To serve a growing community need and meet increasing student interest, two students at the UC College of Medicine have created an elective in medical Spanish and Latino health.
Third-year students Alex Cortez and Aynara Chavez Wulsin worked with assistant professor of family medicine Christine O’Dea, MD, to develop the course. This is the college’s first three-year longitudinal elective, which will span the first three years of medical school.
As part of the UC chapter of the Latino Medical Student Association, Cortez helped to create the Spanish Standard Patient Encounter program for medical students last spring to provide more opportunities to students to practice their medical Spanish.
"As we began to connect with medical students,” he says, "we found that there were many students interested in Latino health and medical Spanish but who did not feel comfortable engaging in activities because of their lack of medical Spanish. As a student with even limited Spanish proficiency, there are situations where you are called upon to interpret. We felt that it was imperative to ensure that those who are using their Spanish had the necessary skills and competency to provide appropriate care.”

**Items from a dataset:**
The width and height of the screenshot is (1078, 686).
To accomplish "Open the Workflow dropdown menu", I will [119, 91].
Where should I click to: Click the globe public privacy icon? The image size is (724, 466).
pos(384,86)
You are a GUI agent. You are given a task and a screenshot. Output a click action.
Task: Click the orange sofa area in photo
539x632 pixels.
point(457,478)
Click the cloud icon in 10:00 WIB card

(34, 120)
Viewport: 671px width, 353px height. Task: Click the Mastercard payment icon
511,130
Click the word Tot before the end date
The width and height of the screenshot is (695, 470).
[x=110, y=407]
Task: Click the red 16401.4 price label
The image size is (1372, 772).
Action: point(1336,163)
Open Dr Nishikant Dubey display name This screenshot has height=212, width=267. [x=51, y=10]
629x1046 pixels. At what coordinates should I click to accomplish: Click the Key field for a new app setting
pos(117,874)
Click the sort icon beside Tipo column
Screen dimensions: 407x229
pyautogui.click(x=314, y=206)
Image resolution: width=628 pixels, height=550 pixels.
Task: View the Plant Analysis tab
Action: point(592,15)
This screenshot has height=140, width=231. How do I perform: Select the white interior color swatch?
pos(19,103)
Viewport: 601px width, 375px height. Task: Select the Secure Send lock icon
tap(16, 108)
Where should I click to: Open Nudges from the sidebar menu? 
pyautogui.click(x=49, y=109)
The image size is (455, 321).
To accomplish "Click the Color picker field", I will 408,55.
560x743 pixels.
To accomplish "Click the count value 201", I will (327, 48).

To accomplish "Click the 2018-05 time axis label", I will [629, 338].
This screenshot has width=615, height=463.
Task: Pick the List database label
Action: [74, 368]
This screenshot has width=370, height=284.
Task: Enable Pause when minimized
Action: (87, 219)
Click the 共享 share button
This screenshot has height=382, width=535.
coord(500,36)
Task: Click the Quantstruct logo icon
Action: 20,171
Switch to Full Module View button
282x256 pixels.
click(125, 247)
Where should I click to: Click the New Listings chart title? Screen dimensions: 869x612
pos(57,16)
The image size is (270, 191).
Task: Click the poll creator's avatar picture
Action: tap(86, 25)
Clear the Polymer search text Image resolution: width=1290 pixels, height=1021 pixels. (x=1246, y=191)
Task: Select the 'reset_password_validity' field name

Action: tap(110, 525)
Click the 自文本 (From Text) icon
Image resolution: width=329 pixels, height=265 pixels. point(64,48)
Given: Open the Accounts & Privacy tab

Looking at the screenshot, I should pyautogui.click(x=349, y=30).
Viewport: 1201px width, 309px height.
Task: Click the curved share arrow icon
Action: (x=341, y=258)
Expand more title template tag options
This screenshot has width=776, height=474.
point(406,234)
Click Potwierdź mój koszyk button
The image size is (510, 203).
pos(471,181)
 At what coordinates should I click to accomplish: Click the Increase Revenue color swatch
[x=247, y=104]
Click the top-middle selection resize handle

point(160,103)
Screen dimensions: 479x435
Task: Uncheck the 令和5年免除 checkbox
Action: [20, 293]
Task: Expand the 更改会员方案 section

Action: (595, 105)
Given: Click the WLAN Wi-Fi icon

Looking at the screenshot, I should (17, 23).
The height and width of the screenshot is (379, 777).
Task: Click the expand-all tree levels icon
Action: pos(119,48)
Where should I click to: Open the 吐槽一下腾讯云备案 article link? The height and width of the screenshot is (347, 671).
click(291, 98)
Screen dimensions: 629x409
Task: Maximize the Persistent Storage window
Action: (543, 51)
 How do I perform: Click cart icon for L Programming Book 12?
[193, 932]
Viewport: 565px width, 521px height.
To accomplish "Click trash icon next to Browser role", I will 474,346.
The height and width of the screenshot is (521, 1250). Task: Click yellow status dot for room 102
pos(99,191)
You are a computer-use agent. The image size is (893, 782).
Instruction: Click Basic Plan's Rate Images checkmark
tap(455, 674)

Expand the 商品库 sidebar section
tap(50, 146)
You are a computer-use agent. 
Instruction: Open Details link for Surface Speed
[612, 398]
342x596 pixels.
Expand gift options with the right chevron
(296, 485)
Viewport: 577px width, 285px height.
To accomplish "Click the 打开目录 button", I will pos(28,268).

**Exercise tasks:**
A) In the text about the medical Spanish elective, who did the two students work with to develop the course?
B) Using the text about the medical Spanish elective, decide whether each statement agrees with it: (i) The elective spans the first three years of medical school. (ii) Cortez helped create the Spanish Standard Patient Encounter program last fall. (iii) Alex Cortez and Aynara Chavez Wulsin are second-year students.
C) From the text about the medical Spanish elective, set down the stretch from "To serve a growing" through "of medical school.".

**Responses by item number:**
A) Assistant professor of family medicine Christine O'Dea, MD.

B)
(i) Yes: "which will span the first three years of medical school."
(ii) No: "for medical students last spring"
(iii) No: "Third-year students Alex Cortez and Aynara Chavez Wulsin"

C)
To serve a growing community need and meet increasing student interest, two students at the UC College of Medicine have created an elective in medical Spanish and Latino health.
Third-year students Alex Cortez and Aynara Chavez Wulsin worked with assistant professor of family medicine Christine O’Dea, MD, to develop the course. This is the college’s first three-year longitudinal elective, which will span the first three years of medical school.